● What the task requires
Say the number of lines holding the word "will" in the data, and leave out everything else.

● Exercise materials
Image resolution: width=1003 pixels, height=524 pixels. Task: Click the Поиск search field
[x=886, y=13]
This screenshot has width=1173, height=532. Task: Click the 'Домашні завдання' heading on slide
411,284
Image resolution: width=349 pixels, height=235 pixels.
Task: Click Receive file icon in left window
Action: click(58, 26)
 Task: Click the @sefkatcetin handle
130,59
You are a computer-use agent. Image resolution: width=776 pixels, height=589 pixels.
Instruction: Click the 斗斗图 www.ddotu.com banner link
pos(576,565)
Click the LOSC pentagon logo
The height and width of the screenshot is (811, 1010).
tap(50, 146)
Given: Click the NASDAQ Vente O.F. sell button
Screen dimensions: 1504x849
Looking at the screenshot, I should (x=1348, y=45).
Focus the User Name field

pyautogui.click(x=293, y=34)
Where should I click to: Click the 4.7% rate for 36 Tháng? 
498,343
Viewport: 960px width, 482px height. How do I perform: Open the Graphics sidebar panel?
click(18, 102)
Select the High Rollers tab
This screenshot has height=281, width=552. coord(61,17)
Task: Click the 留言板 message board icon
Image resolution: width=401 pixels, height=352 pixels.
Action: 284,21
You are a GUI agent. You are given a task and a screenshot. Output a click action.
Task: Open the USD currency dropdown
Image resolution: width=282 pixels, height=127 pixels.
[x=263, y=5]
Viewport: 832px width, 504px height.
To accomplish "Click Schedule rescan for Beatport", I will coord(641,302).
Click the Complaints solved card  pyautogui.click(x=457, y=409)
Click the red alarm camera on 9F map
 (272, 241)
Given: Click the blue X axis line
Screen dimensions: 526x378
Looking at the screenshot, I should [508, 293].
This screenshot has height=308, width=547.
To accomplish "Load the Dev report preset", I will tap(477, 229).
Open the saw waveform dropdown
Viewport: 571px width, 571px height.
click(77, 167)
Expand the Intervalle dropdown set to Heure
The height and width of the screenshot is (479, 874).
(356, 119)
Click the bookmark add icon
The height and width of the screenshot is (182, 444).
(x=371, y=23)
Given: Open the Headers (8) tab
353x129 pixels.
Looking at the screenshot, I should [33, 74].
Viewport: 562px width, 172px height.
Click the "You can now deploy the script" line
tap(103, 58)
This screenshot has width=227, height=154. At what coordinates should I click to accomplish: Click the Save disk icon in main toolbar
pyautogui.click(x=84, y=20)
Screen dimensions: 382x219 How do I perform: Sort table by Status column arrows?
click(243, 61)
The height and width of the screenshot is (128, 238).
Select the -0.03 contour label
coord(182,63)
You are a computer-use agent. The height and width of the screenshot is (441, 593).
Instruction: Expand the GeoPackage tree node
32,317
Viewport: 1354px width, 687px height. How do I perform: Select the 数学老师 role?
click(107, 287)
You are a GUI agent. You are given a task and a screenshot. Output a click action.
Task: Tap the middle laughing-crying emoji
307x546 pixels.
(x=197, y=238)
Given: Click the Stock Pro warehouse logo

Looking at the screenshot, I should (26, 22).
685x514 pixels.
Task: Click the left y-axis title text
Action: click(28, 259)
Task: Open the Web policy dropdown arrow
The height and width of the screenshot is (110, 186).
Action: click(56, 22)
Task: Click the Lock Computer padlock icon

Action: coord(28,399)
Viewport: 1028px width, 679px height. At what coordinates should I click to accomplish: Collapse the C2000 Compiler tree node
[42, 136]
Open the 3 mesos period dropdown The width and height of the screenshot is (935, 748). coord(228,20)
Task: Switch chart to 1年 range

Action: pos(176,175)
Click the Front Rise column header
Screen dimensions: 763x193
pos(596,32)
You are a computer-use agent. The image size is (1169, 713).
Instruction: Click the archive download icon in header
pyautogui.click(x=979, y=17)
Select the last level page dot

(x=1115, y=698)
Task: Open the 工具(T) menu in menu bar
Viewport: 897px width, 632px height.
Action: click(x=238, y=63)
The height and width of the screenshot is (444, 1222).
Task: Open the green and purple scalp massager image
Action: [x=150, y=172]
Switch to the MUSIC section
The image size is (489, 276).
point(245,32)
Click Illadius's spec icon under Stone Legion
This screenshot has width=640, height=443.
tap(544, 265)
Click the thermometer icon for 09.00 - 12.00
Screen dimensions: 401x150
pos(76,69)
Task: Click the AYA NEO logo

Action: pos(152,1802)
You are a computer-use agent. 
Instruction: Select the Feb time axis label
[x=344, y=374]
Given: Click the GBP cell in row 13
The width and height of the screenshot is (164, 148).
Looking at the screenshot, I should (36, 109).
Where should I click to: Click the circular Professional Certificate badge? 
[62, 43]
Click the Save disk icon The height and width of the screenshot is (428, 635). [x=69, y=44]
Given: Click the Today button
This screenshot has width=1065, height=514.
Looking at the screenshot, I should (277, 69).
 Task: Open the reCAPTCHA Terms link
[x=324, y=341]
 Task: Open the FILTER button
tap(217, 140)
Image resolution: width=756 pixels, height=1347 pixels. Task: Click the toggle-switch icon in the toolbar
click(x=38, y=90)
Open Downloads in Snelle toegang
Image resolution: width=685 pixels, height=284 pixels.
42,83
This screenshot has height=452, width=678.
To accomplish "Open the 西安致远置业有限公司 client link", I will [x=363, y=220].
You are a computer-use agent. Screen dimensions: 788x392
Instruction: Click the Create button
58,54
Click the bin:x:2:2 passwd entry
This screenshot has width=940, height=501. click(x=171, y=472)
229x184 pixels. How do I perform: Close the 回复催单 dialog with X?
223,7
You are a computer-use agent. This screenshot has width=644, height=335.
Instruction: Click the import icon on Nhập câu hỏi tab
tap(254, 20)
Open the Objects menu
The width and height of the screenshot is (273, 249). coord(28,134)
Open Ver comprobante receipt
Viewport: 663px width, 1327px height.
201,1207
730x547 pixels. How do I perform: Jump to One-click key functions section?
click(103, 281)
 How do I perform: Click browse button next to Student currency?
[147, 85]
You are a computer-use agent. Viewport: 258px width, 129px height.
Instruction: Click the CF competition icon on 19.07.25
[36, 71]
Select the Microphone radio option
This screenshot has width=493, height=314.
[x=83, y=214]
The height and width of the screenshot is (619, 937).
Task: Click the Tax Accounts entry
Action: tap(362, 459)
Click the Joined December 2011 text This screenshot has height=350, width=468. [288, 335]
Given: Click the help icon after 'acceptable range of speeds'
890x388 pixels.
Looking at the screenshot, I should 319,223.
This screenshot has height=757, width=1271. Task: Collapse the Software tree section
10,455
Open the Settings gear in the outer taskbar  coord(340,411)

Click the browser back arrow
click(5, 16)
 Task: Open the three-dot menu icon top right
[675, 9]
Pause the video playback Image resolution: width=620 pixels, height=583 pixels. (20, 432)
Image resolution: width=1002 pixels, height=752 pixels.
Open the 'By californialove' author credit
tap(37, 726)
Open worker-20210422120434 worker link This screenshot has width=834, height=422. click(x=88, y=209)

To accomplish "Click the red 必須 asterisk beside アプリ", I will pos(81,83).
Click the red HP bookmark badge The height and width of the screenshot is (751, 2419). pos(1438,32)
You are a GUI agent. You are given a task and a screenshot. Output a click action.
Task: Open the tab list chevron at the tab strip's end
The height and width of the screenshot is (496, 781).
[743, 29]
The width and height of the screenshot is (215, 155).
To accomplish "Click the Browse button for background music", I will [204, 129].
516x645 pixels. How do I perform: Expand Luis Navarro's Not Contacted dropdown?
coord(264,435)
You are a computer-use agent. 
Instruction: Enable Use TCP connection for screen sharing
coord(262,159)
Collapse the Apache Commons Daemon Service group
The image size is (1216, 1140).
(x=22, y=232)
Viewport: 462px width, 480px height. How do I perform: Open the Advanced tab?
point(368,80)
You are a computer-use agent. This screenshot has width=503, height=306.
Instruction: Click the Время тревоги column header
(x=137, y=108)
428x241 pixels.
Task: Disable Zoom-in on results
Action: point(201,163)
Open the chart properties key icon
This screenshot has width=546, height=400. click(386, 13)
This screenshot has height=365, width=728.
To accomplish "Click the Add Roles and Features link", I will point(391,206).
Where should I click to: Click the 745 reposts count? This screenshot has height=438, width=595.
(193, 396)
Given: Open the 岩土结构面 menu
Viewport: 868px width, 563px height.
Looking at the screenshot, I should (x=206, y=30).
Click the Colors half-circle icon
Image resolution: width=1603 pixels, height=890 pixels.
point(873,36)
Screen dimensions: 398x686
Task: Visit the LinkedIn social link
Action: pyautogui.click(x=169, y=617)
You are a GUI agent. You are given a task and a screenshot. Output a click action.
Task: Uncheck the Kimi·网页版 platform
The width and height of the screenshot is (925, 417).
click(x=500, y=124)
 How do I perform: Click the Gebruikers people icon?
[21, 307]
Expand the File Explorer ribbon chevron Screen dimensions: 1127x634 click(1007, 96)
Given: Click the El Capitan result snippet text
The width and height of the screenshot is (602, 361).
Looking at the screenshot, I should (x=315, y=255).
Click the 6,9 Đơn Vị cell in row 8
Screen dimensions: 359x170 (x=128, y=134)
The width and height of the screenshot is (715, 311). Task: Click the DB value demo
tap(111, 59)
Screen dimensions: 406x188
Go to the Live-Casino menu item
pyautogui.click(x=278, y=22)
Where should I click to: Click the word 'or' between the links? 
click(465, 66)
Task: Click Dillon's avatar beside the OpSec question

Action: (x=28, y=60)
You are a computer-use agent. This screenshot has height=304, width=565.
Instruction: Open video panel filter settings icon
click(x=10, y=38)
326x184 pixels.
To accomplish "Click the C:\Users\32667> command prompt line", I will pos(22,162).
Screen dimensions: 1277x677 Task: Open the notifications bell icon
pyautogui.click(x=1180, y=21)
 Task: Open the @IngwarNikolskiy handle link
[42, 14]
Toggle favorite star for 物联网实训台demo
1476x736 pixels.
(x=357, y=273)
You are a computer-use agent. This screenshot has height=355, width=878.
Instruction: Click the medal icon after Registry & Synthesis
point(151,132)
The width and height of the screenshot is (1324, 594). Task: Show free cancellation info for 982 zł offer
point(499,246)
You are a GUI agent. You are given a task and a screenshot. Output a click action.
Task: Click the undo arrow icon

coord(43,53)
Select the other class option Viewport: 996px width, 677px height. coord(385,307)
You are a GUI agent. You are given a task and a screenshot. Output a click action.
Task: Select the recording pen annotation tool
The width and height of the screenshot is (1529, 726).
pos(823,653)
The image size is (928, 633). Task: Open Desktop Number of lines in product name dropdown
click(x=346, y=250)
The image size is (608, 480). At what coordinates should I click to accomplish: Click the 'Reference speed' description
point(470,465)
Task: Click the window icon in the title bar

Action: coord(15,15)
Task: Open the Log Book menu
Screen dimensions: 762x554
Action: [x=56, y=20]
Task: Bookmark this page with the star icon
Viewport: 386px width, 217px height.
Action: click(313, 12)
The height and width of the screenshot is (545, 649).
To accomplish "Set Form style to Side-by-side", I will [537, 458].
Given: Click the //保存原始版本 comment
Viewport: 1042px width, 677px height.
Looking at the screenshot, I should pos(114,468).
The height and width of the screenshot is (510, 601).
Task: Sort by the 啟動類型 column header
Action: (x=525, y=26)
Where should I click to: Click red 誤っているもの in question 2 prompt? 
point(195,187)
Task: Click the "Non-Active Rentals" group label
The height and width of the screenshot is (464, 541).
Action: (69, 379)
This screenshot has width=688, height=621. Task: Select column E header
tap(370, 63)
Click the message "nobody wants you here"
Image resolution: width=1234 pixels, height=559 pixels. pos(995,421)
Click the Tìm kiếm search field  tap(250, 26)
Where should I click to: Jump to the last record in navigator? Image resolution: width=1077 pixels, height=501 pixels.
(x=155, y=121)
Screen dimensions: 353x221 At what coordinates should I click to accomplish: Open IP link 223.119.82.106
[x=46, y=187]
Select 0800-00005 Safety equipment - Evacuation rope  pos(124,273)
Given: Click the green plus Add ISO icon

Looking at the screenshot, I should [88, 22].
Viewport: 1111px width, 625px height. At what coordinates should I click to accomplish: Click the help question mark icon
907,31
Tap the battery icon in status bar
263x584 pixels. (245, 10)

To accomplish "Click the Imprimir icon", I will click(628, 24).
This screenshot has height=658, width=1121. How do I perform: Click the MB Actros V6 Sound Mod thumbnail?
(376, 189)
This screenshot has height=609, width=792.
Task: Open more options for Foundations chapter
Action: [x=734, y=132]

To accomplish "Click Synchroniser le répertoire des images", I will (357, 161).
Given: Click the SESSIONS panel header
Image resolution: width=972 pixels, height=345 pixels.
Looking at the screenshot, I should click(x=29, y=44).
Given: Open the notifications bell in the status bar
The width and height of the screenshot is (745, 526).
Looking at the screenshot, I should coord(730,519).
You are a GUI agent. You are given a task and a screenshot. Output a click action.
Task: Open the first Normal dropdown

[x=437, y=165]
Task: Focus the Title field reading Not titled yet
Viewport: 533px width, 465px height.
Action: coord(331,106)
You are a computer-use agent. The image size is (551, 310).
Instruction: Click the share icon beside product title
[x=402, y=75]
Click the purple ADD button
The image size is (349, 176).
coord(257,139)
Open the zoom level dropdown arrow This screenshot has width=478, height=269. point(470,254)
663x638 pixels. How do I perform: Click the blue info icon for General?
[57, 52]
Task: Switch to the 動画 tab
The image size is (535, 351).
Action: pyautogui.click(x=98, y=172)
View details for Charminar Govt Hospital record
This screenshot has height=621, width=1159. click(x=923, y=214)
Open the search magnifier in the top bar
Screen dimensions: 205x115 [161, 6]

● Response to the task
10